Consegna 1:
Spiega in una o due frasi perché, secondo l'articolo su Vargas Llosa, il Perù ha issato le bandiere a mezz'asta sugli edifici pubblici.

Testo in esame:
· · ·
La vera biografia politica

La sinistra piange Vargas Llosa, ma lui l’aveva rinnegata. Folgorato dalla destra, odiava Castro e amava Milei

Cultura - di Luca Maurelli - 14 Aprile 2025 - AGGIORNATO 14 Aprile 2025 alle 17:49

Il lutto è mondiale, la letteratura a tutte le latitudini piange lo scrittore che più di tutti ha esaltato il valore della parola nella narrazione della vita, ma è in Perù che il vuoto diventa ferita, anche culturale. Il paese andino ha dichiarato oggi il lutto nazionale per la morte di Vargas Llosa, con bandiere issate a mezz’asta sugli edifici pubblici, a ricordare il premio Nobel per la letteratura “il cui lavoro ha contribuito a portare il riconoscimento mondiale alla cultura peruviana”. Tutti gli edifici pubblici, le stazioni di polizia le caserme e altre dipendenze dello Stato su tutto il territorio nazionale, così come quelle delle missioni diplomatiche, dei consolati e delle rappresentanze permanenti del Perù all’estero hanno issato la bandiera a mezz’asta.

Mario Vargas Llosa e la delusione per la sinistra mondialista

Ma la storia di Vargas Llosa, affascinante e avventurosa, è anche un gioco di specchi, di sorprese, di cambi di fronti, anche politici. Se oggi la sinistra mondiale lo piange come si piange “uno dei tuoi” – “La letteratura in lingua spagnola saluta Mario Vargas Llosa, maestro universale della parola”, ha scritto il primo ministro spagnolo Pedro Sanchez su X – in pochi fanno emergere quel cambiamento di opinione che ne contraddistinse il percorso politico.
· · ·
Righe fornite:

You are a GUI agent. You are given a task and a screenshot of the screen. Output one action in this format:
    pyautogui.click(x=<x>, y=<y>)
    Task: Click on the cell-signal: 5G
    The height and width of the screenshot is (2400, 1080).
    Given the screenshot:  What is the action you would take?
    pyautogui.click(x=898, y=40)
· · ·
Consegna 2:
Ricopia senza modifiche le righe fornite: parti dalla prima e fermati dopo quella che contiene "The height and", inclusa.

La tua risposta 1:
Il Perù ha dichiarato il lutto nazionale per la morte di Vargas Llosa. Ha issato le bandiere a mezz'asta per ricordare il premio Nobel per la letteratura, il cui lavoro ha contribuito a portare il riconoscimento mondiale alla cultura peruviana.

La tua risposta 2:
You are a GUI agent. You are given a task and a screenshot of the screen. Output one action in this format:
    pyautogui.click(x=<x>, y=<y>)
    Task: Click on the cell-signal: 5G
    The height and width of the screenshot is (2400, 1080).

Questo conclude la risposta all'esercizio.